Zuma urges Marikana strikers to end dispute
South Africa’s president Jacob Zuma has appealed to striking miners to return to the negotiating table with their UK-listed employer Lonmin which has warned 40,000 jobs could go if it cannot resume production soon.
Mr Zuma welcomed the signing of a “peace accord” this week between Lonmin and unions whose members work at its Marikana platinum mine, where 34 men were gunned down by police last month in the culmination of a violent strike over wages.
But he lamented the refusal by the Association of Mineworkers and Construction Union (AMCU) – which represents most of the strikers – to sign the accord because, they say, it fails to address their demands for better pay.

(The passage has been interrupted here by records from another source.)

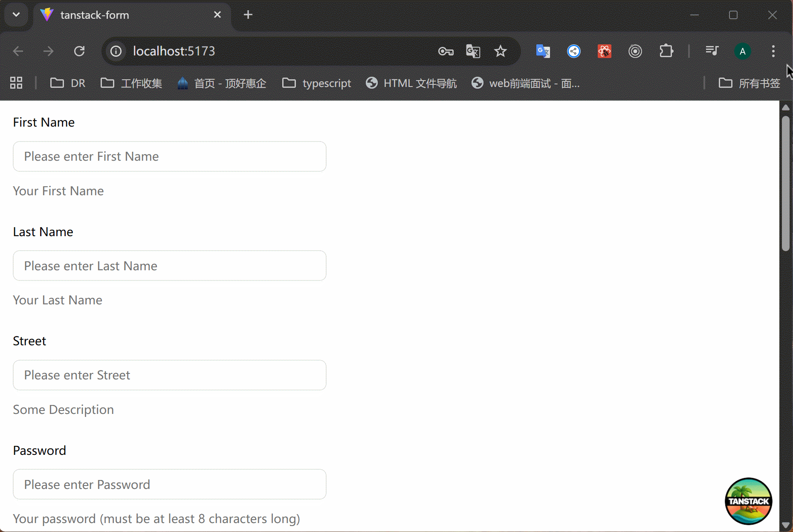This screenshot has width=793, height=532.
Task: Open the Chrome three-dot menu
Action: tap(773, 52)
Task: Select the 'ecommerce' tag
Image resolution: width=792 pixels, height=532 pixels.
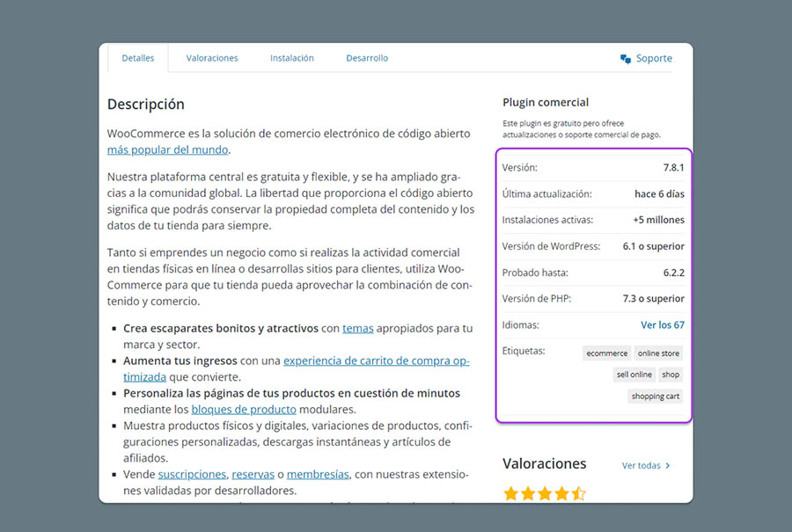Action: tap(606, 353)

“We would like to see a resolution of the stalemate between the workers and their employer as soon as possible so that the situation can return to normalcy,” Mr Zuma told an audience in Kimberley, Northern Cape.
“We encourage all parties to conclude the Peace Accord in order to move forward with the negotiations.”

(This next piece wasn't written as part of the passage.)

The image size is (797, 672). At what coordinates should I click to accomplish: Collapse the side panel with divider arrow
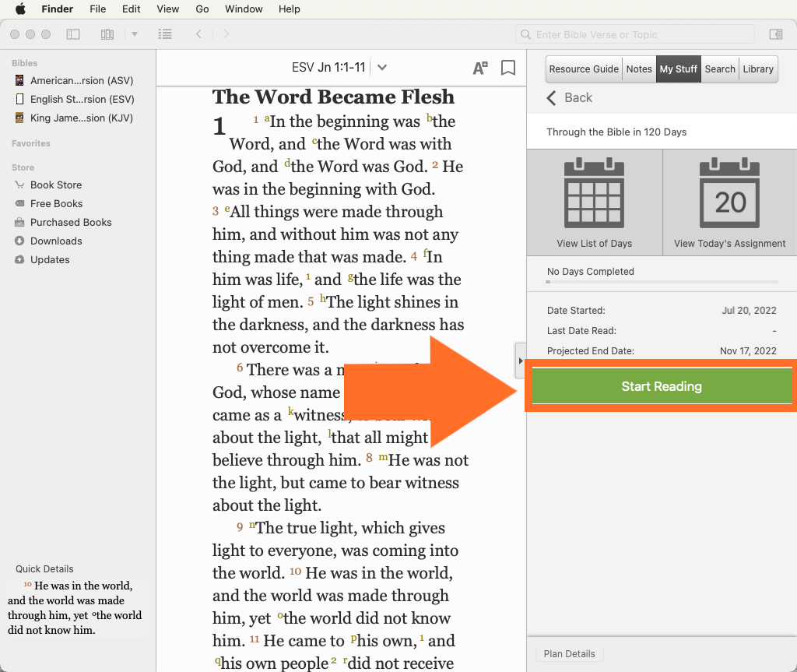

Mr Zuma also hit out at politicians with “ulterior motives” who sought to “hijack” the labour dispute at Marikana for their own ends.

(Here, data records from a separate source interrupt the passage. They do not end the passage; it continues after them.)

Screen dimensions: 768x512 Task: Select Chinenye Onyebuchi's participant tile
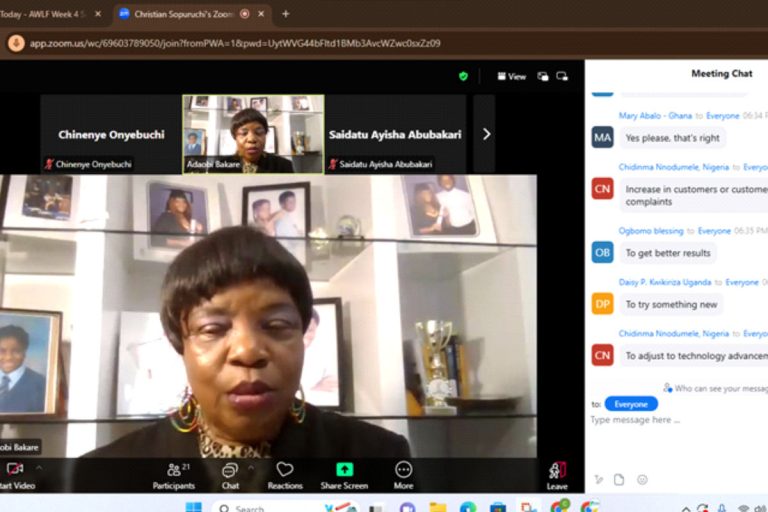(x=111, y=134)
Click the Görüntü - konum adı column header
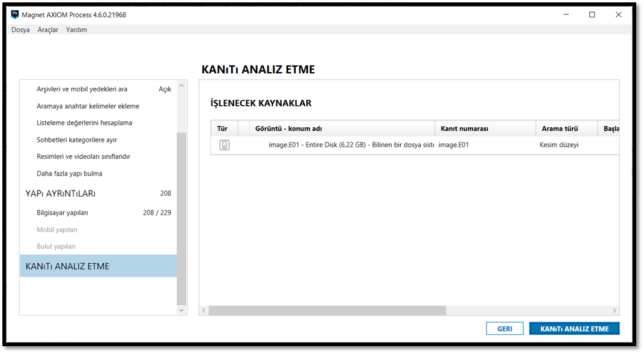The height and width of the screenshot is (354, 644). coord(288,129)
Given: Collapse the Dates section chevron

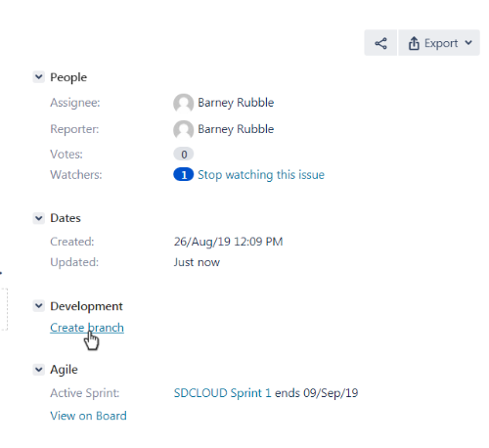Looking at the screenshot, I should click(x=39, y=218).
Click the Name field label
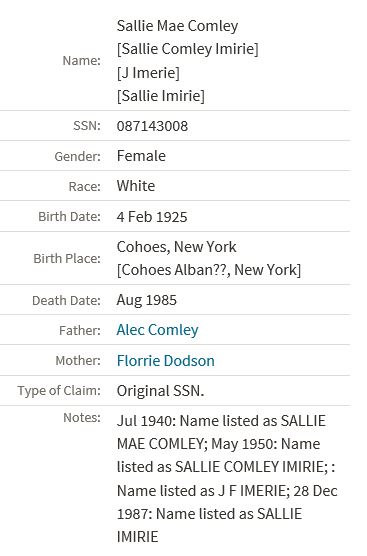 click(x=82, y=61)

Julius Malema, the expelled ANC youth leader, has laid the blame for the Marikana strikes at the door of Mr Zuma’s administration, claiming that as shareholders in the mines, it has little interest in upholding the rights of workers.
Mr Zuma said it was imperative that the mines adhered to government guidelines on how to treat workers. Lonmin has set a deadline of Monday for workers to return to work, ending the four-week strike.
Meanwhile, a survivor of last month’s killings has claimed police shot fleeing and surrendering men.
Malusi King Danga, 27, suggested at least three victims were shot either hiding or fleeing from police, or surrendering to them. He said: “People starting running and police fired a shot. I was running away in the opposite direction and police chased me and said ‘Go back to where you came from’.”
“I was so desperate. I didn’t know where to go. Police circled the boulders. We were trapped. I crouched and hid myself under one of the rocks,” he said.
A police spokesman said he could not comment, pending a government inquiry.